Os investimentos na área musical não foram retomados desde 2012 por conjunções astrais internas e externas. Além de se tornar celeiro de um dos maiores escândalos em desvios milionários, deflagrando o atual abalo político-econômico no País, a estatal levou outro golpe com a guerra pelo preço do petróleo travada entre Estados Unidos e Arábia Saudita. Em reação ao aumento da produção dos EUA em território americano, os sauditas colocaram seus estoques a menos de US$ 50 o barril para minar a concorrência.
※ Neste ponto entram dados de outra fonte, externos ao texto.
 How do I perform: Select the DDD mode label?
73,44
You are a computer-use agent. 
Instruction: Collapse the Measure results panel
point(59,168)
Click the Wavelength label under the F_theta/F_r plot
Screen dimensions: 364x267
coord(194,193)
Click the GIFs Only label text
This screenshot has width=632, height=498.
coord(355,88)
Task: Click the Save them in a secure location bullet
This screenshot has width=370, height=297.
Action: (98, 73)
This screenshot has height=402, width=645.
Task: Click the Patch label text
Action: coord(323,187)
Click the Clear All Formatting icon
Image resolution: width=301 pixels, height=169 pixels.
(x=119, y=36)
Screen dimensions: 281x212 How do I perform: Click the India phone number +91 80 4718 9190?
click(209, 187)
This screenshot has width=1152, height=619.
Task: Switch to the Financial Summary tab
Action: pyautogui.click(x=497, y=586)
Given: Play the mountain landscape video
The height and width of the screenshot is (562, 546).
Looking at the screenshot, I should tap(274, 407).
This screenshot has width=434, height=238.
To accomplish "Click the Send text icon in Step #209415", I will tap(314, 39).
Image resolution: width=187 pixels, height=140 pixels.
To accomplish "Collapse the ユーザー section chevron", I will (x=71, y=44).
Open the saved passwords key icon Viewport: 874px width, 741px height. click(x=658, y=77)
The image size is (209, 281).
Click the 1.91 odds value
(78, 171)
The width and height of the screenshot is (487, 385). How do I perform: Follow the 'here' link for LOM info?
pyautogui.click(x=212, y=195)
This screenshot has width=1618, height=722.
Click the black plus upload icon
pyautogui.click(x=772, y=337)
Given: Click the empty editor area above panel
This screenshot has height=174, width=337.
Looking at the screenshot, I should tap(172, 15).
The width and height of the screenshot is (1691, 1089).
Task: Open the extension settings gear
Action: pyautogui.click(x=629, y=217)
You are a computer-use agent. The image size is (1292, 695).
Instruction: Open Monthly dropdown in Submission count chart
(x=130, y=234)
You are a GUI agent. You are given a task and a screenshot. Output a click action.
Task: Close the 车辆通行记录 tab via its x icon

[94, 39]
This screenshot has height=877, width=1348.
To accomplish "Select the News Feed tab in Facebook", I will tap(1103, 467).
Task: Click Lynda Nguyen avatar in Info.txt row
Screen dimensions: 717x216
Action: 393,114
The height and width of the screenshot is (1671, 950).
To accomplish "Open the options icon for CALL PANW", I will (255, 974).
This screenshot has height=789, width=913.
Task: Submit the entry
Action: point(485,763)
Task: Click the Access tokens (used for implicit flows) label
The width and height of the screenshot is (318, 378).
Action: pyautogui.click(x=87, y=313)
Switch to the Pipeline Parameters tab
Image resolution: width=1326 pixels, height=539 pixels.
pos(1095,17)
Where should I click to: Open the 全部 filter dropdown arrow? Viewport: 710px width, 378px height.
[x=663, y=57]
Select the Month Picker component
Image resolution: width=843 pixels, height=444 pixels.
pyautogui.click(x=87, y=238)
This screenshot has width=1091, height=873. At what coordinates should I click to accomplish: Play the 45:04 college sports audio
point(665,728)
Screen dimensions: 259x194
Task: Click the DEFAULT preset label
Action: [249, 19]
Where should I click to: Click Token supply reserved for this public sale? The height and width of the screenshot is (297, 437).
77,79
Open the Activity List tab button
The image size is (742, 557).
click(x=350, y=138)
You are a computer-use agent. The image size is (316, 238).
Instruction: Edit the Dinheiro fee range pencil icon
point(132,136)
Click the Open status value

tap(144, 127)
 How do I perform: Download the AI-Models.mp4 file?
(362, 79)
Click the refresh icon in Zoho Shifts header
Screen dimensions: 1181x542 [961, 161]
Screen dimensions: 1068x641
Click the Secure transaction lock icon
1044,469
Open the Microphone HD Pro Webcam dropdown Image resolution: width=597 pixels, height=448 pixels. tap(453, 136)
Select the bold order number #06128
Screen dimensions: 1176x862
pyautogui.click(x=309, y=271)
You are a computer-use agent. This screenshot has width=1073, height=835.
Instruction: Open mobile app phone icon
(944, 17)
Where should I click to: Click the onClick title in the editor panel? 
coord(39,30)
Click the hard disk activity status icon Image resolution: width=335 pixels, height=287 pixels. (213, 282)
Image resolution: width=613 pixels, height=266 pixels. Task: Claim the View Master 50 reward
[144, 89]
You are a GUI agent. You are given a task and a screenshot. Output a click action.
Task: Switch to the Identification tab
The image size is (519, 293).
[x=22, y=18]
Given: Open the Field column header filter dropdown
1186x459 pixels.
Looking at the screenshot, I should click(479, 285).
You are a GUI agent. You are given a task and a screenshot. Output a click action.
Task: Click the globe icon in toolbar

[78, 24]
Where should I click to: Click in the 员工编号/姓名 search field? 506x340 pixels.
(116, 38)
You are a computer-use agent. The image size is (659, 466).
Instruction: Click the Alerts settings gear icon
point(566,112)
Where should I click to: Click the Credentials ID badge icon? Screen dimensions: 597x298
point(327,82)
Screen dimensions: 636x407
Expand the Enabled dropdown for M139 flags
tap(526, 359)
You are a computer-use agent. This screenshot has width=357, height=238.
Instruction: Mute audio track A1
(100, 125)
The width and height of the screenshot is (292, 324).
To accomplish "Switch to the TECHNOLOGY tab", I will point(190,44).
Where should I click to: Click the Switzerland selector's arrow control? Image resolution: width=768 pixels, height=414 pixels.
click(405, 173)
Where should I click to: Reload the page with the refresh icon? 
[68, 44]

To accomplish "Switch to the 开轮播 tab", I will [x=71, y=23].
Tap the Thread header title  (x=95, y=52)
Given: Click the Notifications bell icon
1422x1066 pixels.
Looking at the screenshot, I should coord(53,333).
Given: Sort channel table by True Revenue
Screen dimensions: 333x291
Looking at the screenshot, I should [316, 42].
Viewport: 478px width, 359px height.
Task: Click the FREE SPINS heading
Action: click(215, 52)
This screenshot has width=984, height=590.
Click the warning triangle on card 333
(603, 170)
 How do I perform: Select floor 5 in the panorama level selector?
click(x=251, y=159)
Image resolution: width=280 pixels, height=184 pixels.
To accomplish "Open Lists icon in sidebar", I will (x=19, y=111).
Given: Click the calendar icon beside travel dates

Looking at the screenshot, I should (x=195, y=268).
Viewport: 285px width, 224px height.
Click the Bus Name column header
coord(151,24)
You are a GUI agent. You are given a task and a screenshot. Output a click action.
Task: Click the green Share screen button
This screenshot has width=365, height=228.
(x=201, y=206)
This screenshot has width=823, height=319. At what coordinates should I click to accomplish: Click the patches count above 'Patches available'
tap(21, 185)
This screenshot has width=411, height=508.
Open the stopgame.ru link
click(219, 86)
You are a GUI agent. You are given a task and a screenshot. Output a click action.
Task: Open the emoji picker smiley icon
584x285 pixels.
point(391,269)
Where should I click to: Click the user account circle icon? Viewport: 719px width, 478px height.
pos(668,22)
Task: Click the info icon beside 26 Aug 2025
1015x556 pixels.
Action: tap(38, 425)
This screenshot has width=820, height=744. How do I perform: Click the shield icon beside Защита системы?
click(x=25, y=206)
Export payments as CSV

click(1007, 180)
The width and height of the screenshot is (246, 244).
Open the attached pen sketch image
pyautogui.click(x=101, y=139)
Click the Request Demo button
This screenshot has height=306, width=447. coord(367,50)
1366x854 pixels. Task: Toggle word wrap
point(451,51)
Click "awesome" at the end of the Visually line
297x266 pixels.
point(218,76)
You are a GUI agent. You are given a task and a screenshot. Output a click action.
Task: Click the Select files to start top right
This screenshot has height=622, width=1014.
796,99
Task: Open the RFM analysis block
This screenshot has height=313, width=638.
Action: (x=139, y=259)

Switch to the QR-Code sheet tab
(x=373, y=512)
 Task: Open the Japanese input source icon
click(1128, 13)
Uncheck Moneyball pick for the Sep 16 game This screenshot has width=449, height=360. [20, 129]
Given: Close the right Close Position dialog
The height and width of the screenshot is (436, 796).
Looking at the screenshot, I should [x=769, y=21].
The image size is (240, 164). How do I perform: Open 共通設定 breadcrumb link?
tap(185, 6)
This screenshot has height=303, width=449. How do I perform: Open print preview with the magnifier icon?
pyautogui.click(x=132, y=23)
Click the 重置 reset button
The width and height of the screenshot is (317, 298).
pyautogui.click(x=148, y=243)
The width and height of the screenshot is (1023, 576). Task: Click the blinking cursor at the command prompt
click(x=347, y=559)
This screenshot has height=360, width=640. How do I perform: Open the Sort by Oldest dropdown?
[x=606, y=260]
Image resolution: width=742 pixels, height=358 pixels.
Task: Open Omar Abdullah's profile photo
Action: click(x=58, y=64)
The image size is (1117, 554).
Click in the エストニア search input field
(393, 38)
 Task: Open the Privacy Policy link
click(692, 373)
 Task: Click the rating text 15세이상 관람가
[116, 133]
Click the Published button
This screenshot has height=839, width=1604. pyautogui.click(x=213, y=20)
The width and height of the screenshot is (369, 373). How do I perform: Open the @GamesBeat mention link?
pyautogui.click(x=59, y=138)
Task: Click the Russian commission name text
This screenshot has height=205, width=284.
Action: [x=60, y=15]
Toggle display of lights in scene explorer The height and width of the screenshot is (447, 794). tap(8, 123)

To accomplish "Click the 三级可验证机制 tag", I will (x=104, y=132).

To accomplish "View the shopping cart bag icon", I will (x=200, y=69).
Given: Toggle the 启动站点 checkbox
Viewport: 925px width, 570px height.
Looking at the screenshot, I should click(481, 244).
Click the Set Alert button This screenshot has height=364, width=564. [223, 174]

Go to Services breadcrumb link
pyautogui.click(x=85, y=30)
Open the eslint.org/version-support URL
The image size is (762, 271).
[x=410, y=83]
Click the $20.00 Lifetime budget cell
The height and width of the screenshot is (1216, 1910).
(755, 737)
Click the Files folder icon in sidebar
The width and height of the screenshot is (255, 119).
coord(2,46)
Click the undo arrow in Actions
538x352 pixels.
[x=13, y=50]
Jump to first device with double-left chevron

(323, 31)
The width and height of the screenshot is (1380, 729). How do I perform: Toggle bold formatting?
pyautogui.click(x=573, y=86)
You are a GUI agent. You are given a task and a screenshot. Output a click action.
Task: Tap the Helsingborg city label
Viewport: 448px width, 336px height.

O problema é que, junto com Obama, deslizam para o poço as exportações da Venezuela e do Brasil, puxando o faturamento para baixo.
Uma fonte afirma que este é o momento em que as estratégias para 2016 estão sendo traçadas. Será um ano de aperto e reajustes sem nenhuma garantia de que o projeto específico para a música seja retomado. E, antes de defini-lo, haverá pesquisas de opinião para entender melhor como seu público percebe as ações. A boa nova é que a empresa já sabe que fazer cultura não é fazer bondade – ou só fazer bondade. As únicas notícias positivas atreladas ao nome Petrobrás nos últimos anos foram lidas nos cadernos de cultura. Ao contrário da visão dos anos 90, a arte e o entretenimento passaram a ser o principal veículo de comunicação das empresas e o cofre em que seus recursos ficam guardados recebeu a etiqueta de “verba de marketing”.
A empresa de cosméticos Natura construiu nos últimos dez anos um projeto sólido na área musical. Atrações regionais e outras maiores, como Emicida, Gal Costa, Ney Matogrosso, Elza Soares, Arnaldo Antunes, BNegão e Tom Zé fizeram discos caros e de produção espaçosa, pagos com uma verba dividida em dinheiro de incentivos fiscais (aquele que se não fosse para a cultura iria para os cofres do Imposto de Renda) e em verba de marketing. Depois de gravar como quer, às vezes até fora do País, os abençoados saem em turnê com tudo bancado pela empresa, que não interfere no conteúdo artístico por não depender de venda.
A crise não mudou o conceito do projeto, diz Fernanda Paiva, gerente de marketing institucional da Natura. O conceito não mudou, mas o dinheiro agora é uma incógnita. É certo que os projetos de 2016 contarão com a verba incentivada de R$ 6,4 milhões, mas a empresa ainda não definiu quanto vai colocar do próprio bolso. Em 2014, foram R$ 15,1 milhões, sendo destes R$ 8,4 milhões de dinheiro próprio.
Critérios de seleção também devem ser redefinidos para uma escolha mais precisa. “A ideia é reinventar algumas fórmulas para gerar mais frutos e sermos mais eficientes.” Depois de horas em reunião, as vozes do marketing convenceram as planilhas da direção de que o retorno à marca é visível e saiu com uma vitória: pela primeira vez, a empresa vai realizar um festival com seus artistas na Praia de Copacabana, em novembro, de graça, com recursos próprios.
Há outra boa notícia: em época de crise, quem deve ganhar é o artista de médio porte, que não tem a mídia a seu dispor mas que já está no ponto para a virada. “A limitação de verba vai nos fazer olhar para esses artistas com mais frequência”, diz Edgar Radesca, sócio do Bourbon Street e produtor de festivais de jazz. Eduardo Saron, diretor do Instituto Itaú Cultural, vai na mesma toada: “É a hora de olharmos mais para a essência”.